Read tables from file
Reading a table from file and troubleshooting read errors
We describe a frequent first step of reading tabular data, with emphasis in the necessary troubleshooting that should help us maintaining source tables machine-readable and ready for further processing, analysis, visualizations and sharing. In this example we read a table from a real-project that was filled in by the researchers during the data collection. The information in this table is required to interpret the data collected for each subject.
Why is this relevant?
Research almost always involves manipulating tabular data, merging tables from different sources, transposing or reshaping table formats and passing data to analysis software.
Reproducible research requires these operations to be performed programmatically and not manually, to reduce errors and to allow others to reproduce them.

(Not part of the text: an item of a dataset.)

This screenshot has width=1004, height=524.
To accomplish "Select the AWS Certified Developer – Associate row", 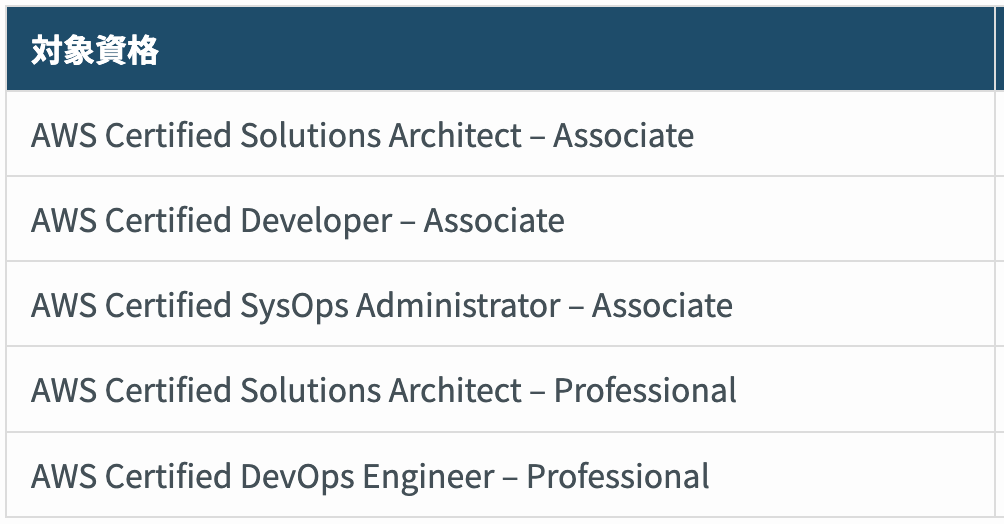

Interoperability of data means that we should maximize the possibility of using the data with different software and operating systems without losing information.
Read input file
First we need to load some libraries. The packages containing these libraries should have been installed before using install.packages()
.
Then we specify the fullpath of the excel file. For this we use the path relative to this R Quarto project. The location of the R quarto project file is defined by getwd()
. By using file.path()
to specify the path we avoid hardcoding the folder separators increasing interoperability across operating systems.
Then we read the content of a specific sheet in the file using read_excel()
of the package readxl. There are several R packages to read excel to do this, we chose this package as it seems to be good at interacting with series of packages (interoperability).
tbl_subj <- readxl::read_excel(fileinput, sheet='Control_room_sheet')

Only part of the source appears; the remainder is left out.